Source extract:
>> begin

Skip to content

rhthsa/ocp-prestop-hook

Folders and files

NameName
Last commit message
Last commit date

Latest commit

 

History

2 Commits
 
 
 
 
 
 

Repository files navigation

OpenShift PreStop Hook for Application termination with no data loss

Scenario

  • Having Application running jobs in near-realtime job or required times to graceful shutdown

  • problem is when doing deployment rolling or pod termination event there's still running application that's require job to be done. if pod do terminate immediately, last job of that container/pod will be failed. introducing data integrety problem

Solution Idea

Before pod termination process begin, we can set lifecycle specification called "pre-stop" hook to run specific command on container to do things listed

Pre-Stop Hook

  • tell application to stop running new task

  • wait for a number of times for current tasks to finish

When all pre-stop hook execution are done, kubelet will send SIGTERM to container to begin stop process. This process can control by terminationGracePeriodSecond to make sure pods are not stuck in terminating process

after terminationGracePeriodSecond , system send SIGKILL to force termination of container

Example of using Pre-Stop Hook in OpenShift Deployment

Deployment files

This is example of deployment using pre-stop hook in container spec

Syntax Component

.spec.ephemeralContainers[].lifecycle.preStop.exec

Description

ExecAction describes a "run in container" action.

>> end

Given data:
>> begin

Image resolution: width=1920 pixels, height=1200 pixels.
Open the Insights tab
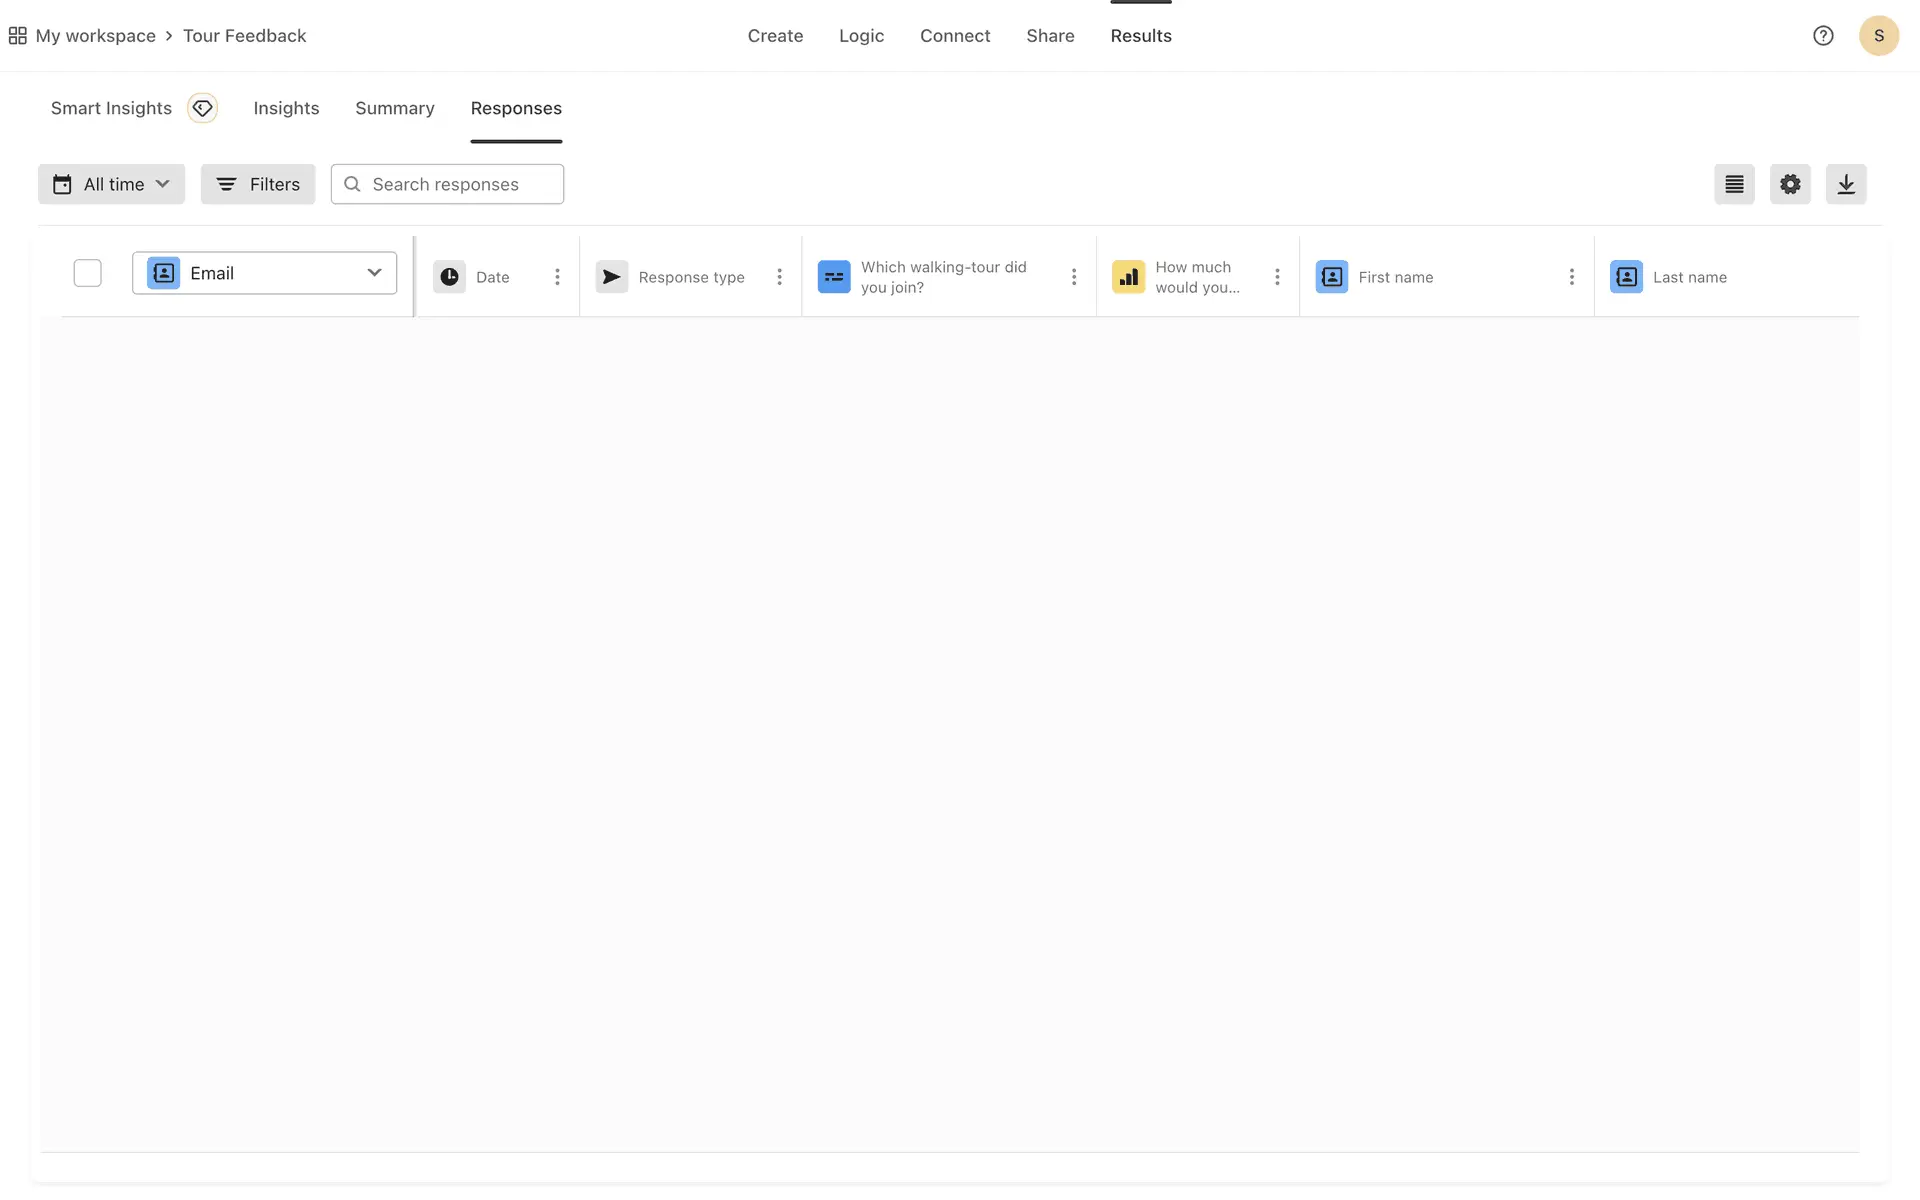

>> end

Stated exercise: According to the OpenShift pre-stop hook page, what does the system send after terminationGracePeriodSecond has passed?

Result: It sends SIGKILL to force termination of the container.